2024-08-20 カロリンスカ研究所(KI)
<関連情報>
- https://news.ki.se/precision-therapy-for-metastatic-prostate-cancer-improves-survival
- https://www.nature.com/articles/s41591-024-03204-2
転移性前立腺がんにおけるアンドロゲン受容体経路阻害薬とタキサン系薬剤:アウトカム適応無作為化プラットフォーム試験 Androgen receptor pathway inhibitors and taxanes in metastatic prostate cancer: an outcome-adaptive randomized platform trial
Bram De Laere,Alessio Crippa,Andrea Discacciati,Berit Larsson,Maria Persson,Susanne Johansson,Sanne D’hondt,R. Bergström,Venkatesh Chellappa,Markus Mayrhofer,Mahsan Banijamali,Anastasijia Kotsalaynen,Céline Schelstraete,Jan Pieter Vanwelkenhuyzen,Marie Hjälm-Eriksson,Linn Pettersson,Anders Ullén,Nicolaas Lumen,Gunilla Enblad,Camilla Thellenberg Karlsson,Elin Jänes,Johan Sandzén,Peter Schatteman,Maria Nyre Vigmostad,… Johan Lindberg
Nature Medicine Published:20 August 2024
DOI:https://doi.org/10.1038/s41591-024-03204-2
Abstract
ProBio is the first outcome-adaptive platform trial in prostate cancer utilizing a Bayesian framework to evaluate efficacy within predefined biomarker signatures across systemic treatments.

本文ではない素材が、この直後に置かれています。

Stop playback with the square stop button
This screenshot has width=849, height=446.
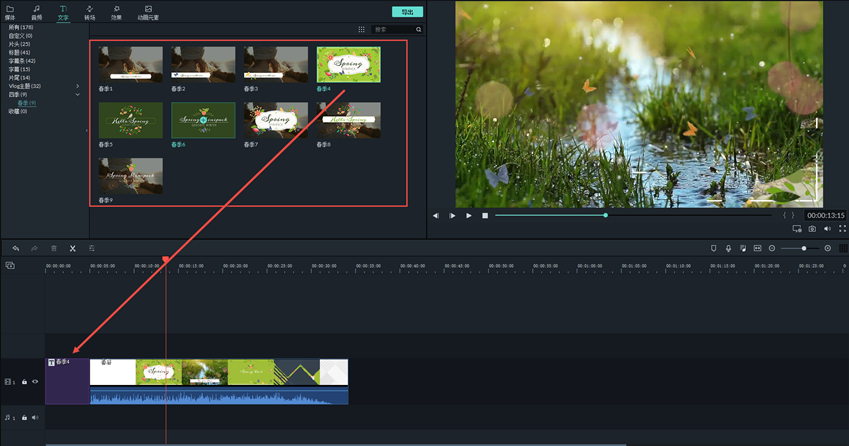click(x=485, y=215)
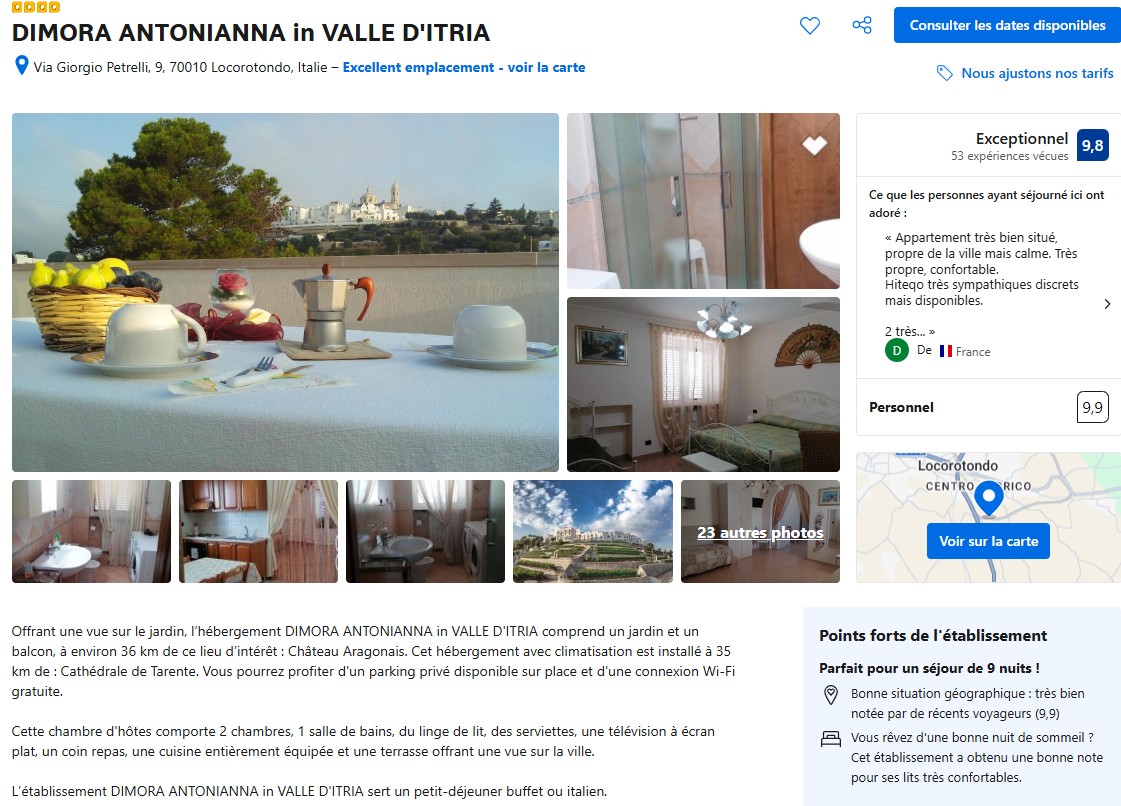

Prospective circulating tumor DNA and germline DNA analysis was performed in patients with metastatic castration-resistant prostate cancer before randomization to androgen receptor pathway inhibitors (ARPIs), taxanes or a physician’s choice control arm. The primary endpoint was the time to no longer clinically benefitting (NLCB). Secondary endpoints included overall survival and (serious) adverse events. Upon reaching the time to NLCB, patients could be re-randomized. The primary endpoint was met after 218 randomizations. ARPIs demonstrated ~50% longer time to NLCB compared to taxanes (median, 11.1 versus 6.9 months) and the physician’s choice arm (median, 11.1 versus 7.4 months) in the biomarker-unselected or ‘all’ patient population. ARPIs demonstrated longer overall survival (median, 38.7 versus 21.7 and 21.8 months for taxanes and physician’s choice, respectively). Biomarker signature findings suggest that the largest increase in time to NLCB was observed in AR (single-nucleotide variant/genomic structural rearrangement)-negative and TP53 wild-type patients and TMPRSS2–ERG fusion-positive patients, whereas no difference between ARPIs and taxanes was observed in TP53-altered patients. In summary, ARPIs outperform taxanes and physician’s choice treatment in patients with metastatic castration-resistant prostate cancer with detectable circulating tumor DNA. ClinicalTrials.gov registration: NCT03903835.